GOAL OF THE EXERCISE:
Copy the closing run of lines, from the one with "Instruction: Choose the" through the last line of the listing, exactly and without any pictures.
********************
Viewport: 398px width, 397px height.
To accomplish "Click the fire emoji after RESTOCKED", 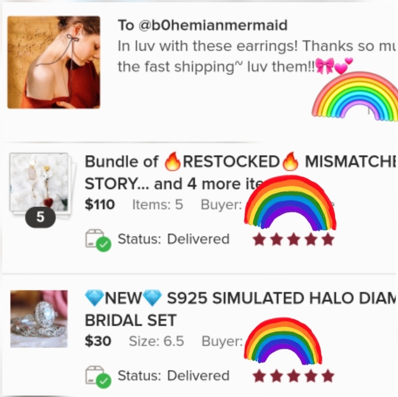I will click(291, 162).
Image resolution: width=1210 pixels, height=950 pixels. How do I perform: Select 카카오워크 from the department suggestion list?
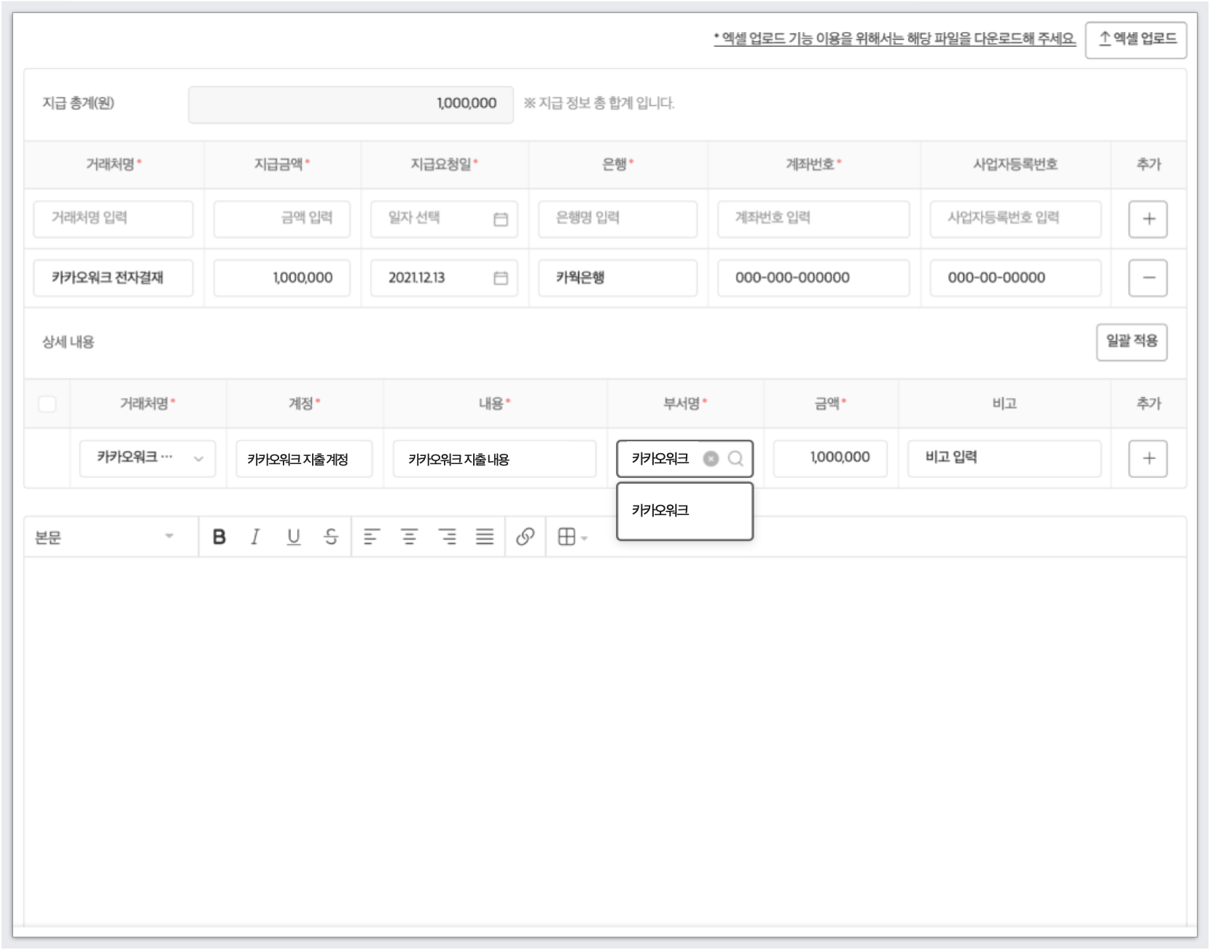[x=660, y=511]
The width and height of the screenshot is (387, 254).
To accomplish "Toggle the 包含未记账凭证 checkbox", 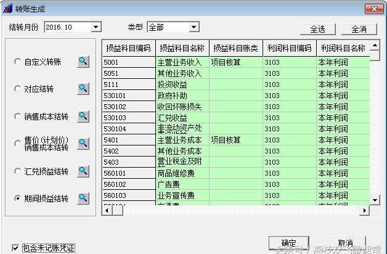I will click(15, 247).
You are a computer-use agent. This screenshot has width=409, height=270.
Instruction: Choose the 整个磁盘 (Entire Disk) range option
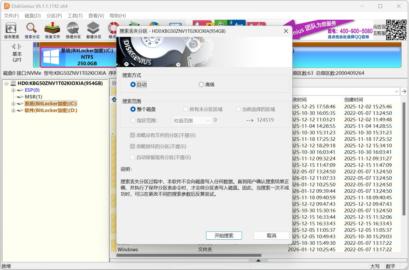[133, 109]
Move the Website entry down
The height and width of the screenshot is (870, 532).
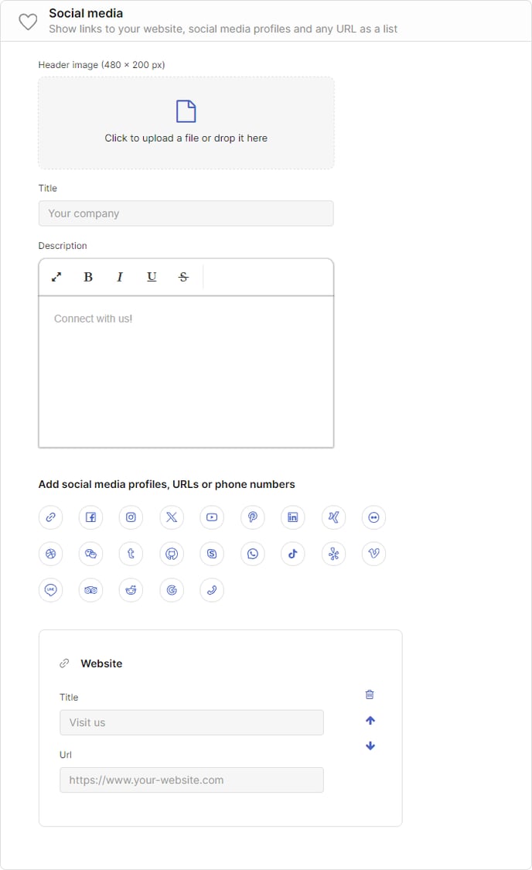[x=370, y=745]
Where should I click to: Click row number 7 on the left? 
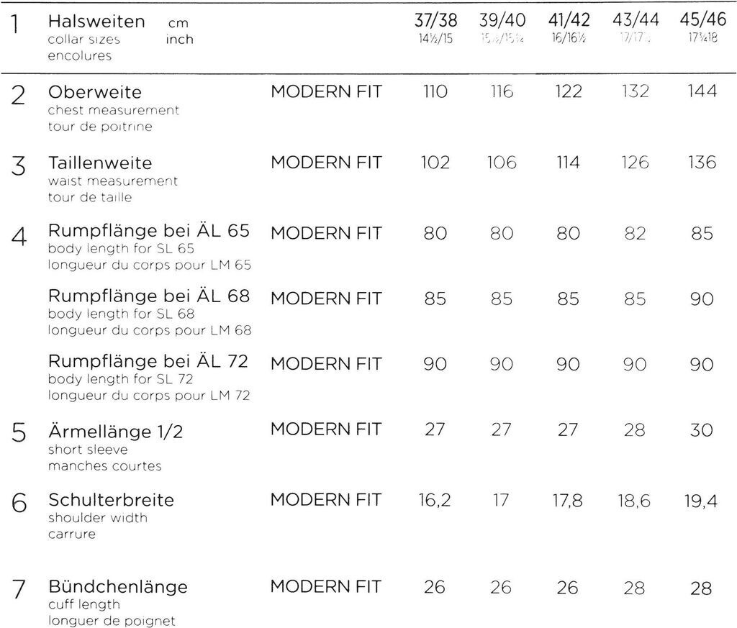[19, 590]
********************
SOLUTION TO THIS PROBLEM:
Instruction: Choose the 整个磁盘 (Entire Disk) range option
[133, 109]
Move the Website entry down
The height and width of the screenshot is (870, 532).
[x=370, y=745]
Where should I click to: Click row number 7 on the left? 
[19, 590]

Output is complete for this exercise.